I get to see some header data such as Expires, Date, Server and Content-Type and a few other things,
but not for example Client-Date, Client-Peer, X-Meta-MSSmartTagsPreventParsing, X-Meta-Description, and X-Meta-Robots that I do get using LWP to retrieve the same page.

This is all a bit over my head, can someone explain in simple terms? Is there something missing in my script, am I really seeing all the headers served to my script, and/or is this inherent to using IO::Socket::INET?

I also didn't find a way of splitting the headers I do get from the content except using homemade regular expressions..is there a better way, something similar to LWP's
$response->headers_as_string?

Fischerlaender

11:47 am on Mar 29, 2003 (gmt 0)

10+ Year Member



Does the robot you created with I0:Socket send the same request as LWP does? If not chances are that the webservers are returning a different set of header. The missing headers (as Client-Date) you mentioned are generated on the client side. So if your robot does not send them in the request, the server cannot have them in the reply.

littleman

12:45 pm on Mar 29, 2003 (gmt 0)



Using IO::Socket you are responsible for generating your own headers. It isn't all that hard. Here are some snippets from a script I wrote, it should give you an idea how to format the header.

my $EOL = "\015\012"; ## a CR LF pair for the server $remote = IO::Socket::INET->new(
Proto => "tcp",
Timeout => "5",
PeerAddr => $host,
PeerPort => "http($port)",
);

my $content; if ($remote) {
$remote->autoflush(1);
print ">>flushed>>";
print $remote "GET $document HTTP/1.1" . $EOL;
print $remote "Host: $host" . $EOL;
print $remote
'User-Agent: Mozilla/5.0 Phase One/Bookmark Crawler ( http://collectivemind.sourceforge.net/phase-one.html )'
. $EOL;
print $remote
'Accept: text/xml,application/xml,application/xhtml+xml,text/html;text/plain'
. $EOL;
print $remote "Connection: close" . $EOL;
print $remote "Referer: Bookmark Crawler" . $EOL;
print $remote $EOL;
print $remote $EOL;
print " asked for $document..";

while (<$remote>) {
$content .= $_;

#print
}

close $remote;
print "closed connection";
}

I also didn't find a way of splitting the headers I do get from the content except using
homemade regular expressions..is there a better way, something similar to LWP's
$response->headers_as_string?

Not as far as I know. I've had to rip the code out the old fashion way.

Damian

8:55 am on Mar 31, 2003 (gmt 0)

10+ Year Member



Thanks guys.

Does the robot you created with I0:Socket send the same request as LWP does?

Eh..I guess not, I didn't realise LWP was actually configuring/shaping my request to be readable by the server. I will have to brush up my knowledge about this header stuff.

Hehe, Littleman..I have to admit I had already found your cool example and used it as a basis..

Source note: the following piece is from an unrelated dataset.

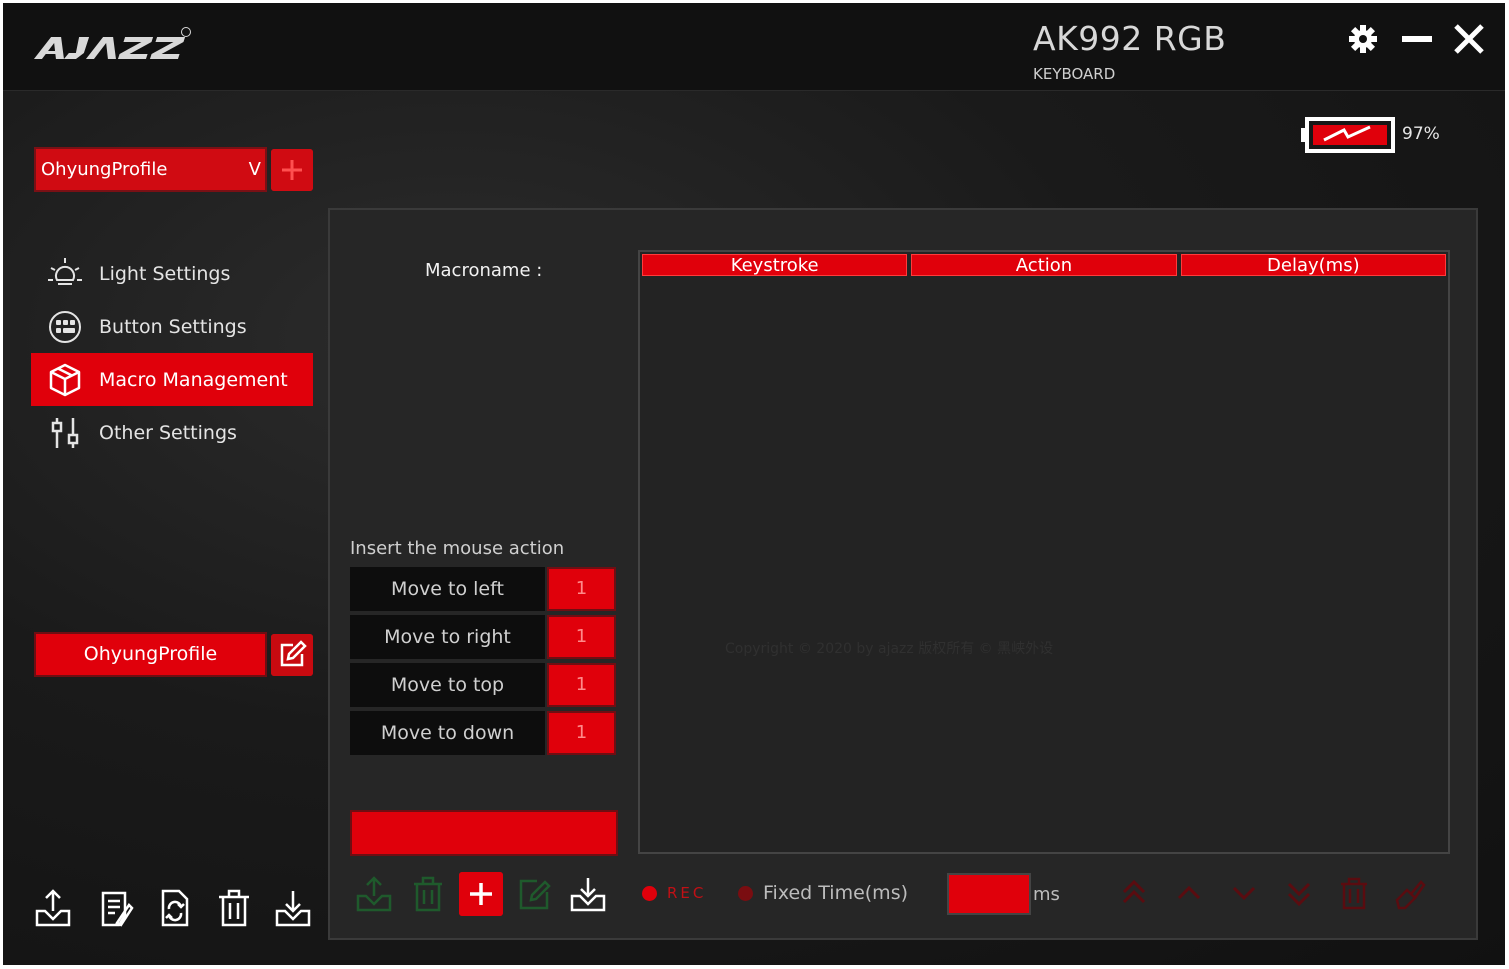  I want to click on column-keystroke: Keystroke, so click(775, 265).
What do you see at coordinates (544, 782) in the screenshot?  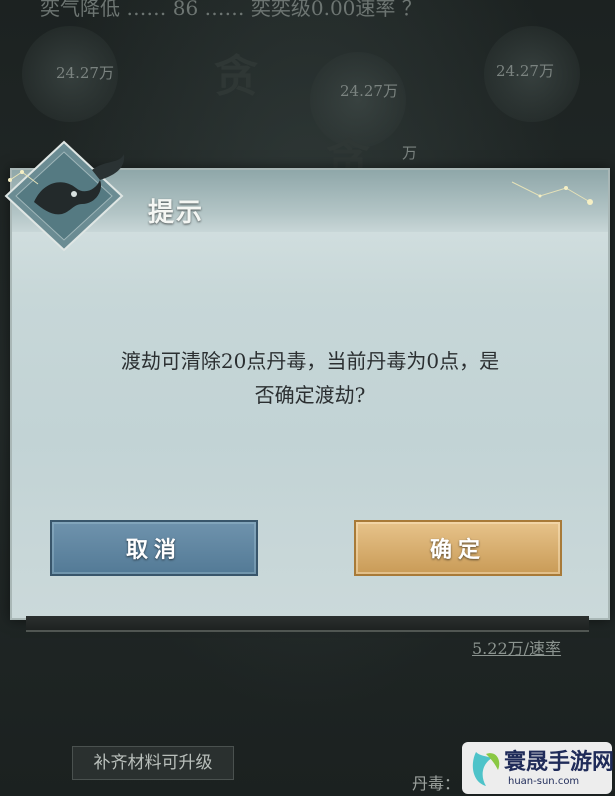 I see `watermark-url: huan-sun.com` at bounding box center [544, 782].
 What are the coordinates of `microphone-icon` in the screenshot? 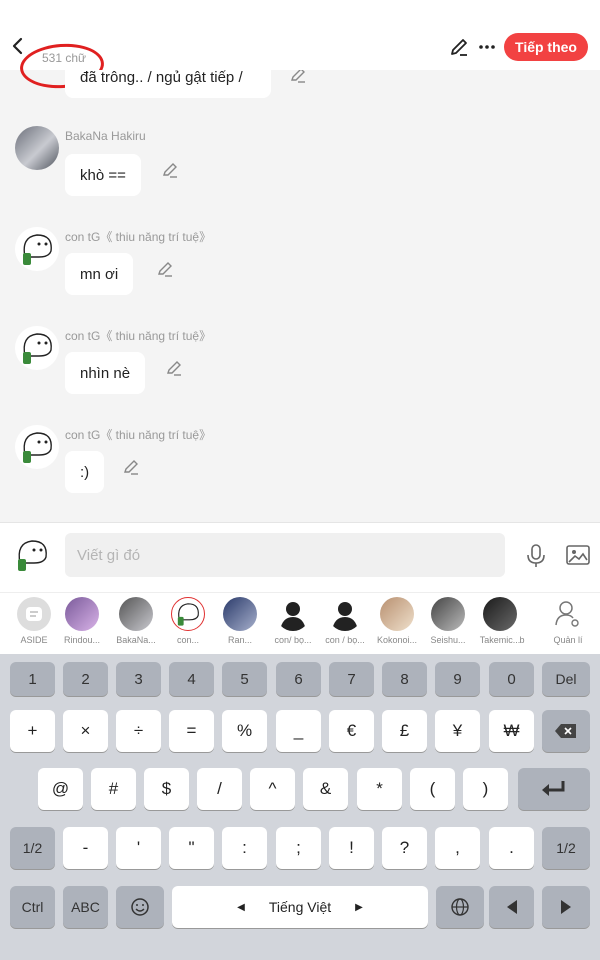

Now I'm trying to figure out how to retrieve for example the ip address of the machine hosting the page I spider in the same request (Client-Peer) but I couldn't find any syntax examples.

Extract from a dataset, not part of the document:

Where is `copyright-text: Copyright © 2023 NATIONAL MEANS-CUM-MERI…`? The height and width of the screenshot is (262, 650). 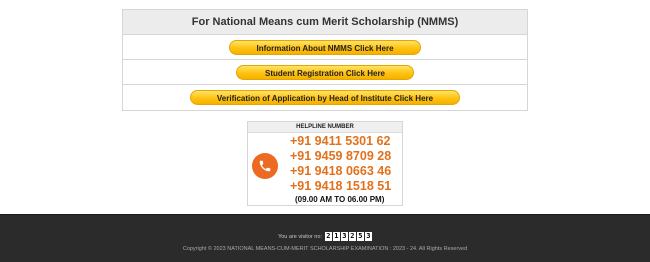
copyright-text: Copyright © 2023 NATIONAL MEANS-CUM-MERI… is located at coordinates (325, 249).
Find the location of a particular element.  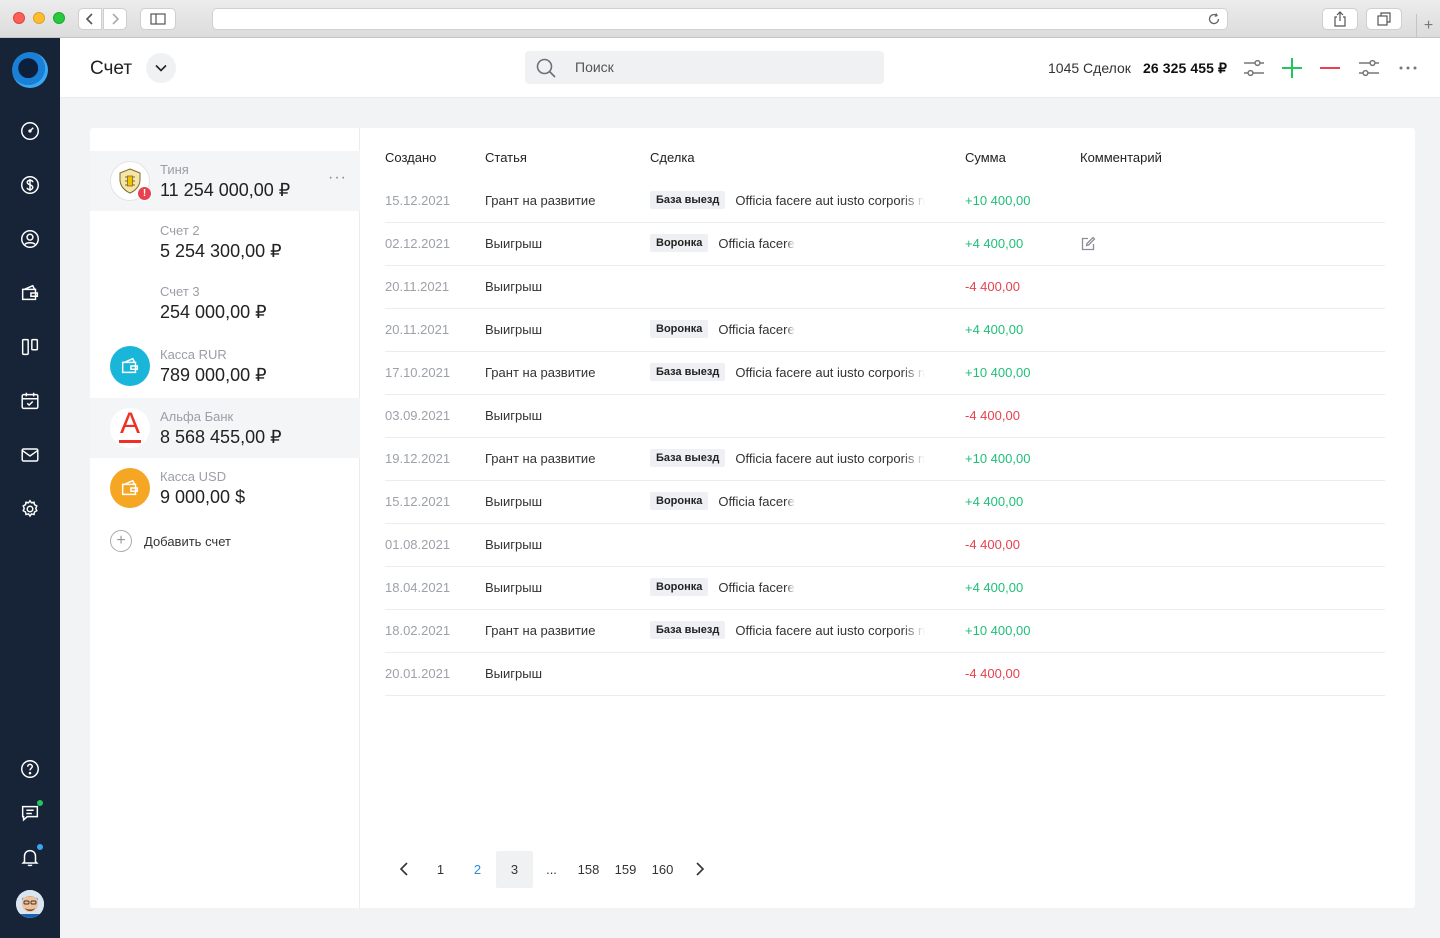

back-button is located at coordinates (90, 19).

I read somewhere that seeing the headers as part of the content when you retrieve a page may mean the http version was not properly recognised and the server of the page retrieved returns the page as HTTP/0.9 instead of HTTP/1.0 or HTTP/1.1
Could this be happening here and how do I prove I actually got the page using HTTP 1.1?

Fischerlaender

9:35 am on Mar 31, 2003 (gmt 0)

10+ Year Member



how do I prove I actually got the page using HTTP 1.1?

Your request is something similiar to this:

GET /thepage/iwant.htm HTTP/1.1 
Host: www.domain.com

The Host header is defined as part of HTTP/1.1, but all webservers today recognize this header even if they can't understand all of the 1.1 definitions. This is required for name based virtual hosting.

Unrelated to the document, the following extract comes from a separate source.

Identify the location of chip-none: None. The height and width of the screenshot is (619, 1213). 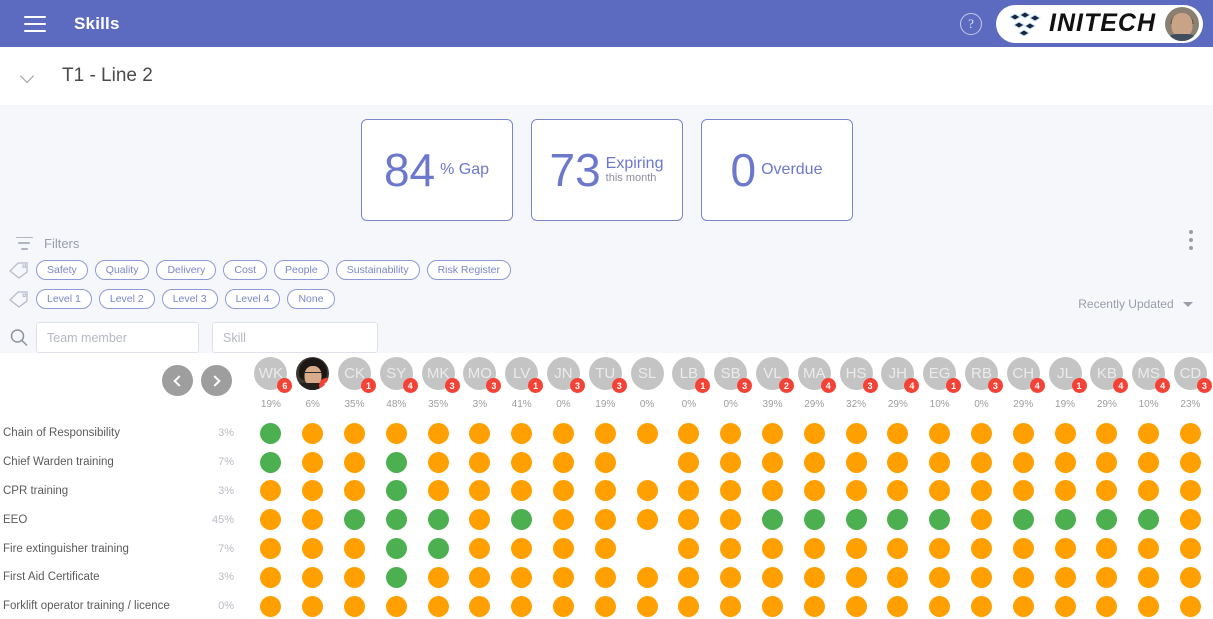
(311, 298).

The response to this request should be something like this:

HTTP/1.0 200 OK 
Content-Type: text/html

This tells you that the request was answered properly, but that the server just "speaks" 1.0. In other words: You requested with 1.1, the server answers with 1.0, because it does not recognize all of the details of the 1.1 protocol version.

My experience showed me that it is best to use HTTP/1.0 in combination with the Host header.